Revise insurance, Medicaid coverage of breast cancer screenings
The legislation significantly alters the landscape of breast cancer screening by eliminating cost-sharing for mandated services. Specifically, it requires insurance policies to cover annual screening mammograms, including advanced methods like digital breast tomosynthesis, as well as supplemental screenings for women meeting certain risk criteria. The changes are expected to improve access to necessary medical interventions, particularly for women who might otherwise forego such screenings due to associated costs.
House Bill 619, also known as the Breast Cancer Screening Act, amends several sections of the Revised Code to enhance insurance and Medicaid coverage for breast cancer screenings and examinations. The bill mandates that all individual and group health insuring corporation policies provide benefits for screening mammograms, diagnostic breast examinations, and supplemental breast cancer screenings without imposing cost-sharing requirements on enrollees. This aims to ensure that women at increased risk of breast cancer or with dense breast tissue have adequate access to necessary screenings without financial barriers.

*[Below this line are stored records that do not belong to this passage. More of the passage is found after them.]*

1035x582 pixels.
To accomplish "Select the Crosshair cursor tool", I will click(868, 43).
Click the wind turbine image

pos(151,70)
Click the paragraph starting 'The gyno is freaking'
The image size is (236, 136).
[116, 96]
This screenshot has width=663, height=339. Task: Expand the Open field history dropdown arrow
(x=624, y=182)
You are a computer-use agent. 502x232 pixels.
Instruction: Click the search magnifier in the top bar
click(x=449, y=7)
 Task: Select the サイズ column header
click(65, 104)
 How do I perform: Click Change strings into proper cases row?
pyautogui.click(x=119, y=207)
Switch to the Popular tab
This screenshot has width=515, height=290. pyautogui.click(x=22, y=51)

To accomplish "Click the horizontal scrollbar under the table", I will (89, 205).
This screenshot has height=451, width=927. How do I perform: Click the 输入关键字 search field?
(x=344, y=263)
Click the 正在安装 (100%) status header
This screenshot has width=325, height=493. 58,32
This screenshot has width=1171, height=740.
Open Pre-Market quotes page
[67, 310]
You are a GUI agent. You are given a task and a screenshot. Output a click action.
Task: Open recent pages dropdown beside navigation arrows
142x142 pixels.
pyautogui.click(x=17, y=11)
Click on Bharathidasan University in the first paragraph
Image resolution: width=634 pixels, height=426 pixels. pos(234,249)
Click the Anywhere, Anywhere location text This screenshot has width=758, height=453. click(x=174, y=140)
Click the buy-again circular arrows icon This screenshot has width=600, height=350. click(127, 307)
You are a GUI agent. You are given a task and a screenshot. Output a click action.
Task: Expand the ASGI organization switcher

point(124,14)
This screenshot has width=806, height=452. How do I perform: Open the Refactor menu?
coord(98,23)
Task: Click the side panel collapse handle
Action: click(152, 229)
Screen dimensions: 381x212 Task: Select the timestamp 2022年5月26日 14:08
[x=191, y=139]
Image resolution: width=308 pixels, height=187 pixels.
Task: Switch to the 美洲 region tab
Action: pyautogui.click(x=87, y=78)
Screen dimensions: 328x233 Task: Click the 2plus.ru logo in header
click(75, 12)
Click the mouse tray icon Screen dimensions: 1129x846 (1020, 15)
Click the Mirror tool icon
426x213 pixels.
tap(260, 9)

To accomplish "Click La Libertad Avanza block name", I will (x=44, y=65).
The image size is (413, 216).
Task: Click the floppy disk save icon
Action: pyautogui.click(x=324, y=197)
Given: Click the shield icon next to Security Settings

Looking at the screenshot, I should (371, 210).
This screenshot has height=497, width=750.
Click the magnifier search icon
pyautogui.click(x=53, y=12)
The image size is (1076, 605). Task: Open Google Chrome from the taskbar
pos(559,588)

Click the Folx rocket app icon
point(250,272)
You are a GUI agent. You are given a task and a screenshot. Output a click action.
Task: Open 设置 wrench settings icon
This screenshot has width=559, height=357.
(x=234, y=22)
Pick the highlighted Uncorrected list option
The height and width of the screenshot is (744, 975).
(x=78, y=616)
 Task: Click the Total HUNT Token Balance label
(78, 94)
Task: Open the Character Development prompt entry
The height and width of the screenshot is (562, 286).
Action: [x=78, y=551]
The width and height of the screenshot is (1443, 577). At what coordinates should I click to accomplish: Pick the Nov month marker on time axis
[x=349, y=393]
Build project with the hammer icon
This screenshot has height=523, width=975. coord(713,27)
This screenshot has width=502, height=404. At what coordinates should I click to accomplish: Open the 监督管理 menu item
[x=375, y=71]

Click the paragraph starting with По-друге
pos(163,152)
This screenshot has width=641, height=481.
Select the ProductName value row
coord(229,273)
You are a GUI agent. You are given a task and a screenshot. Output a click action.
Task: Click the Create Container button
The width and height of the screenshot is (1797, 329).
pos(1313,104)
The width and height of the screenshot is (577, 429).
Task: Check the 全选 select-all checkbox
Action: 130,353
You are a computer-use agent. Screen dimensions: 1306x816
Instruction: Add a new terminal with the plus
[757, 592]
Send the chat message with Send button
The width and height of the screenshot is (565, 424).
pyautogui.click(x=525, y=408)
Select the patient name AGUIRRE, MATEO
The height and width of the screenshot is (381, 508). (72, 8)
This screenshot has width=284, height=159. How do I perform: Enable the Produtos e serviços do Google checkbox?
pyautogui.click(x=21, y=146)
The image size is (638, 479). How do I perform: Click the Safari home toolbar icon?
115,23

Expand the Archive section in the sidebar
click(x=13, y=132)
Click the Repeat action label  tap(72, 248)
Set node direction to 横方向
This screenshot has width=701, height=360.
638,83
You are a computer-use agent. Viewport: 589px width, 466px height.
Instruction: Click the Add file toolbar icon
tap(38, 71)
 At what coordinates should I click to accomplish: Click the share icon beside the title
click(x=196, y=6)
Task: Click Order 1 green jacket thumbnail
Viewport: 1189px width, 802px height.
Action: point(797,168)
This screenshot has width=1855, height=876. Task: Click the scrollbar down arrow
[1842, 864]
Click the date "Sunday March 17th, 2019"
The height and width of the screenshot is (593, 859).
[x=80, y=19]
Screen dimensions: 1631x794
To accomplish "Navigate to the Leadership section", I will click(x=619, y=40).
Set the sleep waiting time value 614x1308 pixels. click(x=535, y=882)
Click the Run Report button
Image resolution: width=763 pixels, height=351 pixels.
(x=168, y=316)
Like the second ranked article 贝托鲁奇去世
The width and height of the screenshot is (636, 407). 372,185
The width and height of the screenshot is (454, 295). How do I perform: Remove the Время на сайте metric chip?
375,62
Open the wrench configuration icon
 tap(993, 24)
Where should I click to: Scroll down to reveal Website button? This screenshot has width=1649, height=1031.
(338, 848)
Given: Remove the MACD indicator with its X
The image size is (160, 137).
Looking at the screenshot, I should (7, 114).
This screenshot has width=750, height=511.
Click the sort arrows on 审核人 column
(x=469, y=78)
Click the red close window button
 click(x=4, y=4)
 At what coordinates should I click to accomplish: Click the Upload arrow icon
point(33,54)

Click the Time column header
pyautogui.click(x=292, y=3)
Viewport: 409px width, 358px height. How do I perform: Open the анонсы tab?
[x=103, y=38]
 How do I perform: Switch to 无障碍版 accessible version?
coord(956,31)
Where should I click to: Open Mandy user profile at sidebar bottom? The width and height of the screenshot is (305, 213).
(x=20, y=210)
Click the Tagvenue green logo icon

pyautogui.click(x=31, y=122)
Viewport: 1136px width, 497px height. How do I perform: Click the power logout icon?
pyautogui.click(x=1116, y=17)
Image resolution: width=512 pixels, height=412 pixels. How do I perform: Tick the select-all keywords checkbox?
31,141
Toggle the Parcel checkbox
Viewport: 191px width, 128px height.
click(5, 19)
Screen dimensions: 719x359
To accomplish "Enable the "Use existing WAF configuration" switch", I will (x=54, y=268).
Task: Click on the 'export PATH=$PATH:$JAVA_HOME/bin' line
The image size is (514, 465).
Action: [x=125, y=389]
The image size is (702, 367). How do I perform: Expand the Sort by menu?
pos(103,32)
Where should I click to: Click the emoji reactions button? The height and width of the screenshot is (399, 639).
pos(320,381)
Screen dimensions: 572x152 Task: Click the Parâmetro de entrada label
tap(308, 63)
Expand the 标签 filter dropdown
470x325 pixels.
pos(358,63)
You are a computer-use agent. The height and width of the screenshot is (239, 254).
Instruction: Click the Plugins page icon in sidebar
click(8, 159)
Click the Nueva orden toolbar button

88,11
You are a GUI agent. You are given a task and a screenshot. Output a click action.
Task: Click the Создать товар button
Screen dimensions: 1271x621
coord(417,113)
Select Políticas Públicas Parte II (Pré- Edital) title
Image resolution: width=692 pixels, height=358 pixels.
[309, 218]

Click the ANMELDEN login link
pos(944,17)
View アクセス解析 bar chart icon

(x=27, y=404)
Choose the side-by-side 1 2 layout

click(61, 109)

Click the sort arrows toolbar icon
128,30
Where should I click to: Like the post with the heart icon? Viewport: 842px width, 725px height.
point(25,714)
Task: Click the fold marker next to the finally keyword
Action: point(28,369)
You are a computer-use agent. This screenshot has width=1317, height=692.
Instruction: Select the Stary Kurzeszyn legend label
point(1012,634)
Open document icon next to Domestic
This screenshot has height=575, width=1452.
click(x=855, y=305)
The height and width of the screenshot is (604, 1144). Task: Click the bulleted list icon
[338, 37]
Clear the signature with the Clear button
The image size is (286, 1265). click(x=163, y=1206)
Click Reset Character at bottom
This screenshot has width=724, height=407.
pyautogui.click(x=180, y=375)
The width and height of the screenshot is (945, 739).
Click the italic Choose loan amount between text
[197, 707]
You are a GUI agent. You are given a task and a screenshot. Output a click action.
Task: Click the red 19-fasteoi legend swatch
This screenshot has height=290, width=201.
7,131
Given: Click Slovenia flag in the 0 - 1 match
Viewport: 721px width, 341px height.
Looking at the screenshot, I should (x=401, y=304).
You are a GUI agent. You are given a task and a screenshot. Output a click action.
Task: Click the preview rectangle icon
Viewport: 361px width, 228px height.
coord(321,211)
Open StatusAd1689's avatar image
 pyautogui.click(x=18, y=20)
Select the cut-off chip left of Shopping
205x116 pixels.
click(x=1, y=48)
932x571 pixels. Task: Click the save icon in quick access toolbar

One notable point of contention surrounding HB 619 is the requirement that all mammogram screenings, including those for diagnostic purposes, be conducted at facilities accredited by the American College of Radiology. Some stakeholders argue that this requirement could limit options for patients, particularly in rural areas where access to accredited facilities may be more challenging. Additionally, the provision for Medicaid to cover these services reinforces ongoing discussions about the program's funding and capacity to manage increased services without compromising care quality.